[Available data]

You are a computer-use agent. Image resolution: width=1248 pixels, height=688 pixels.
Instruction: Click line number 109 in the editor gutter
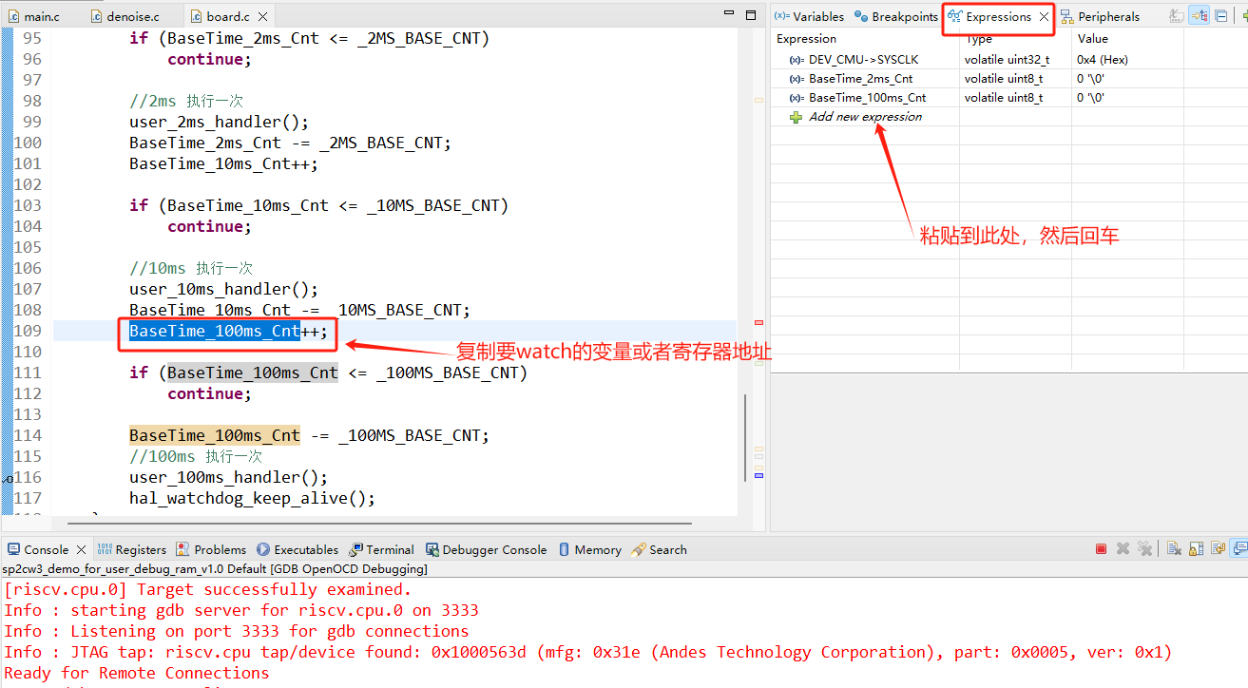(x=28, y=331)
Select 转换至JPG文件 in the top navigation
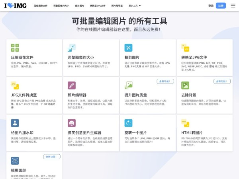Screen dimensions: 239x179 point(98,6)
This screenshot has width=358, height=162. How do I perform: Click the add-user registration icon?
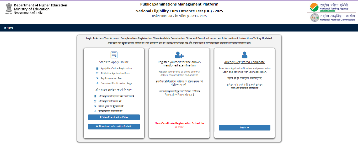pos(179,55)
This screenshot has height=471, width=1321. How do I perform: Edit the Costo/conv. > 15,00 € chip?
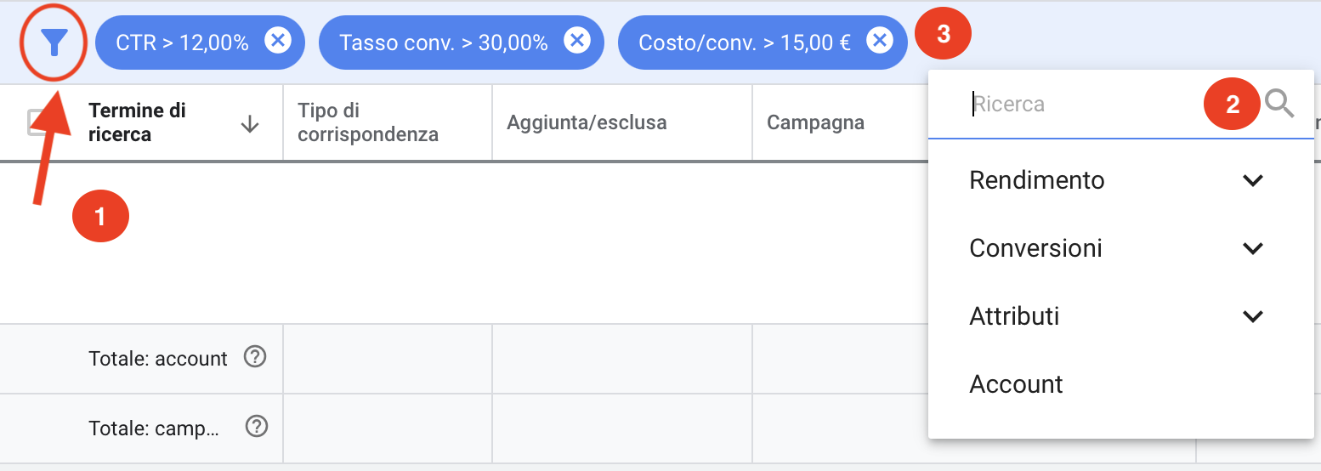pyautogui.click(x=744, y=42)
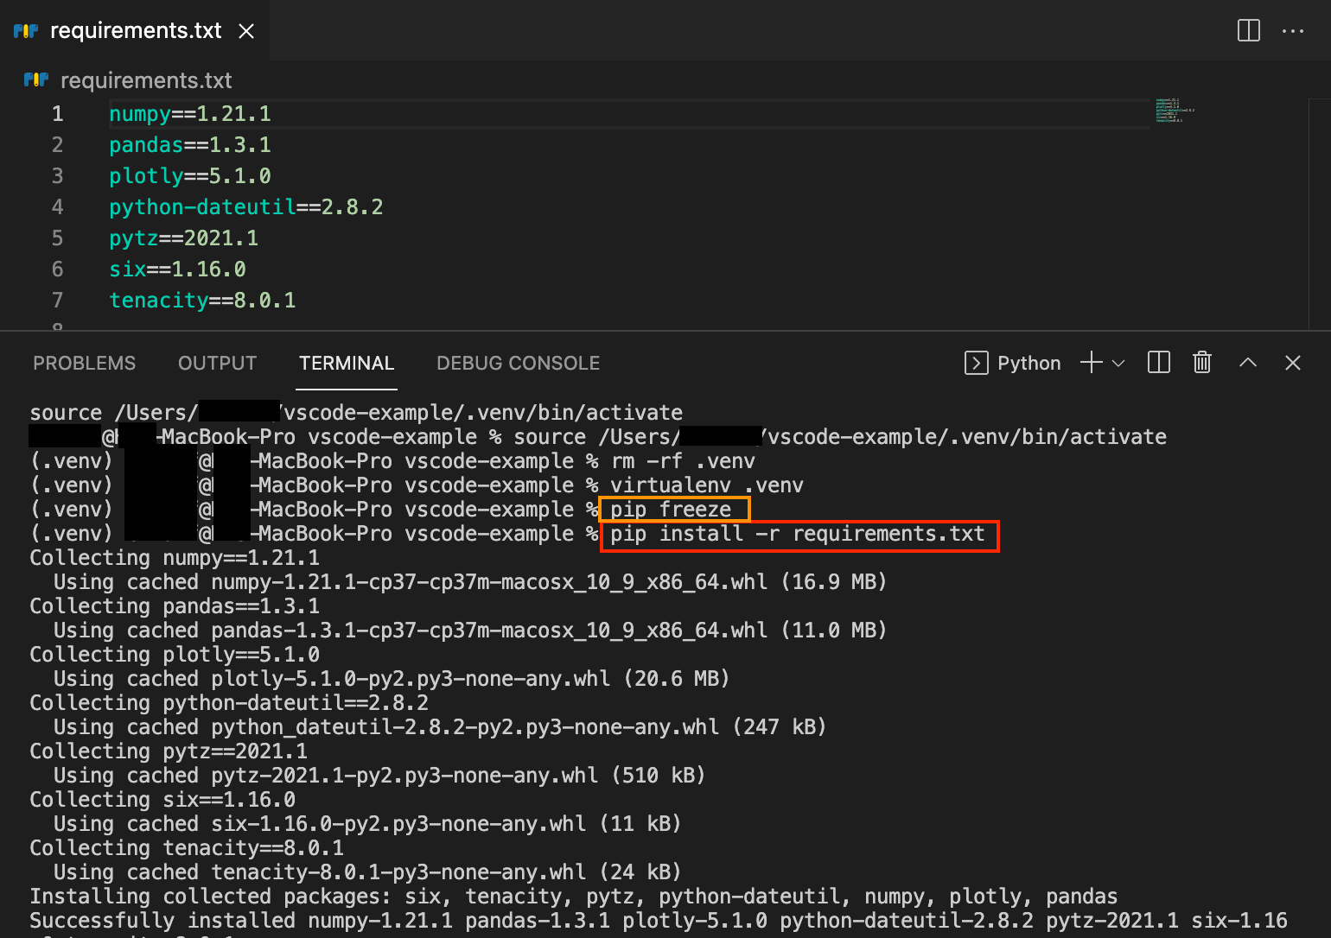The image size is (1331, 938).
Task: Open the Output tab
Action: coord(217,363)
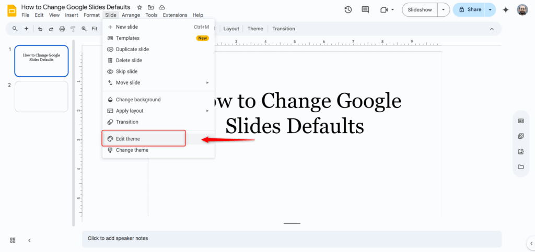Select the second slide thumbnail
This screenshot has height=252, width=535.
(41, 96)
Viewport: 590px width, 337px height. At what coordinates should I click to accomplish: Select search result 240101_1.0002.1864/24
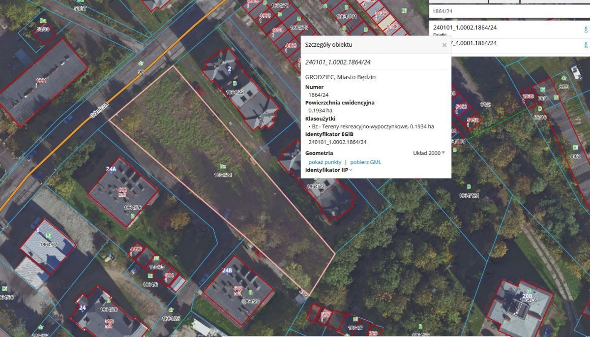click(465, 28)
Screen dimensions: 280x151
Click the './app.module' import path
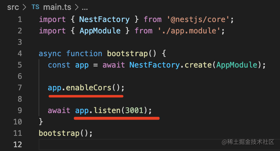[189, 31]

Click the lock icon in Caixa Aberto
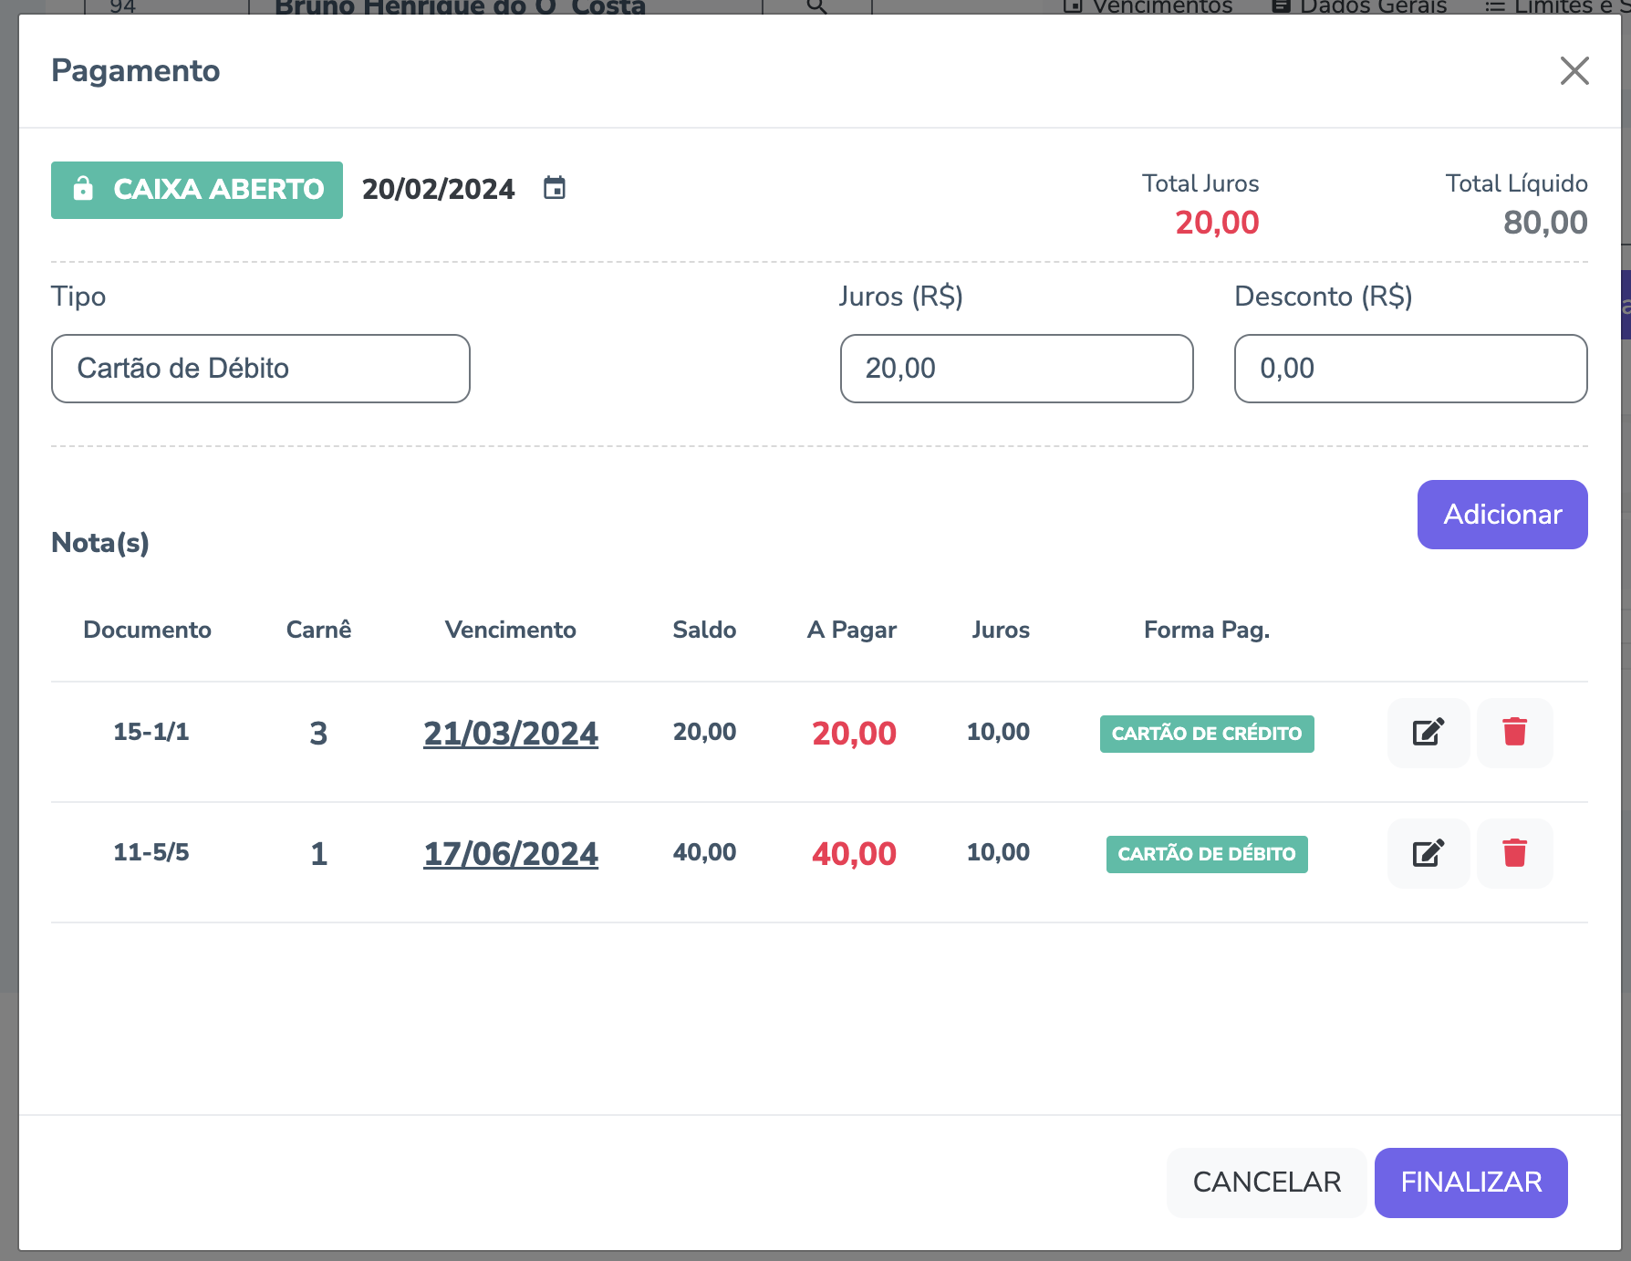pos(83,189)
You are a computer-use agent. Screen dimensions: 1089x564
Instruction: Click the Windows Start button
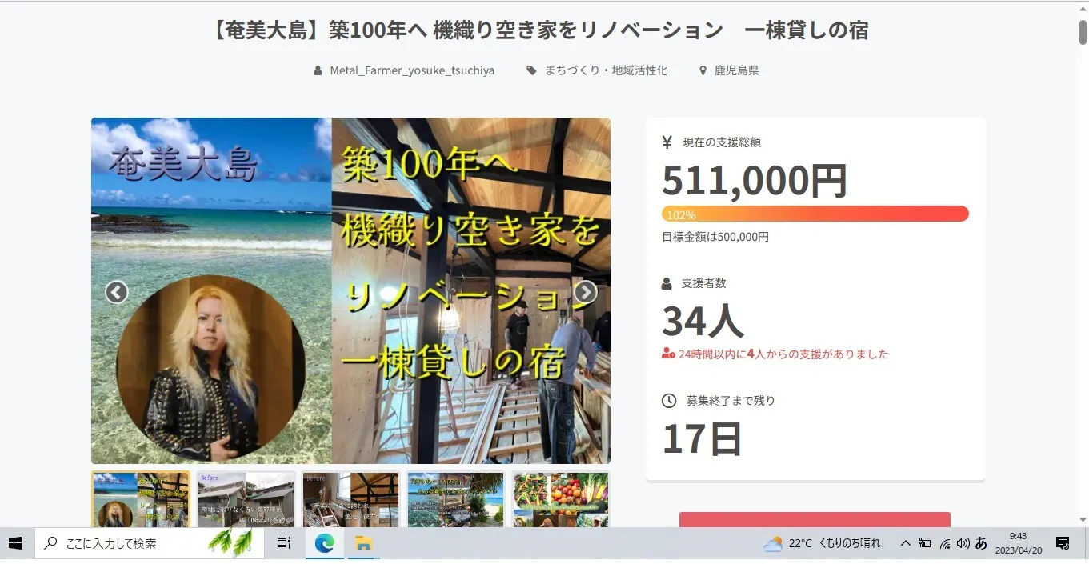click(x=15, y=543)
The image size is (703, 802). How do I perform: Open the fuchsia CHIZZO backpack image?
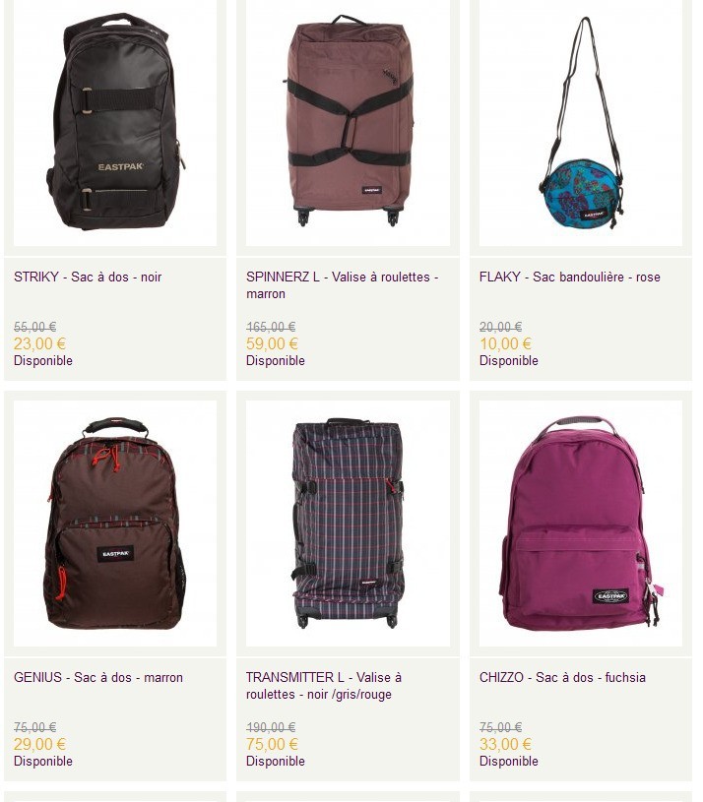coord(581,524)
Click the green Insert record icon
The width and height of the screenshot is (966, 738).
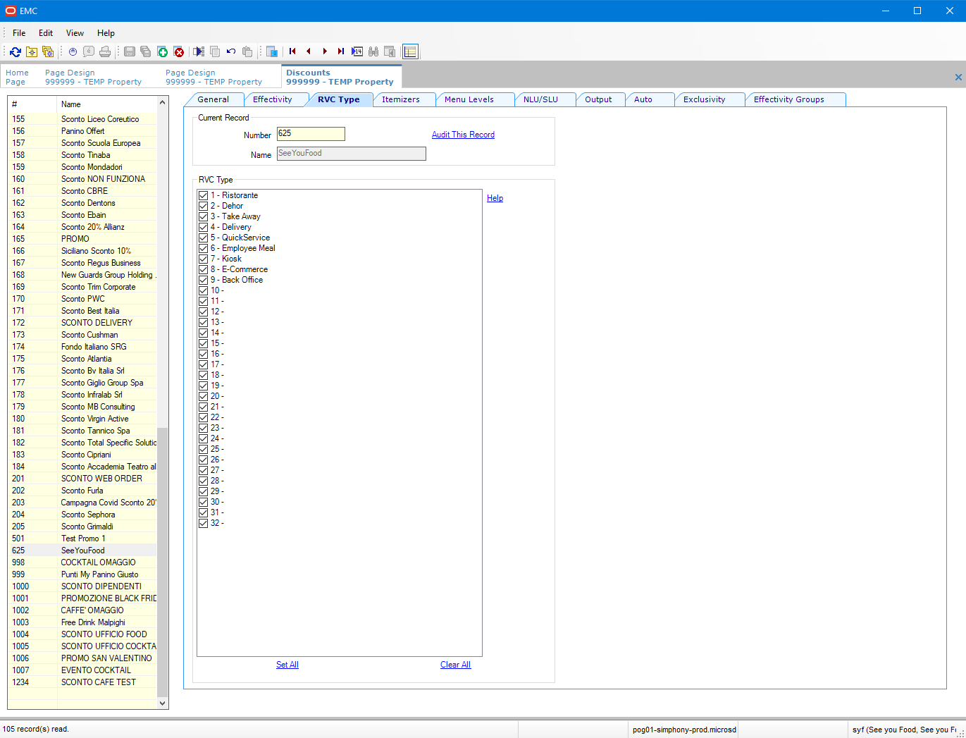(163, 51)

[/Available data]

(Your goal) Exactly as written, copy the entries above without their pictures.

(Answer to the exercise)
You are a computer-use agent. Image resolution: width=1248 pixels, height=688 pixels.
Instruction: Click line number 109 in the editor gutter
(x=28, y=331)
Select 转换至JPG文件 in the top navigation
Screen dimensions: 239x179 point(98,6)
This screenshot has width=358, height=162. How do I perform: Click the add-user registration icon?
pos(179,55)
This screenshot has height=471, width=1321. How do I perform: Edit the Costo/conv. > 15,00 € chip?
pyautogui.click(x=744, y=42)
The image size is (1331, 938).
Task: Open the Output tab
Action: coord(217,363)
Select the second slide thumbnail
This screenshot has height=252, width=535.
(41, 96)
Viewport: 590px width, 337px height. At what coordinates should I click to accomplish: Select search result 240101_1.0002.1864/24
click(465, 28)
Screen dimensions: 280x151
Click the './app.module' import path
[189, 31]

Click the lock icon in Caixa Aberto
pos(83,189)
You are a computer-use agent. Screen dimensions: 1089x564
Instruction: Click the Windows Start button
click(x=15, y=543)
The image size is (703, 802). How do I perform: Open the fuchsia CHIZZO backpack image?
coord(581,524)
Click the green Insert record icon
The width and height of the screenshot is (966, 738).
(163, 51)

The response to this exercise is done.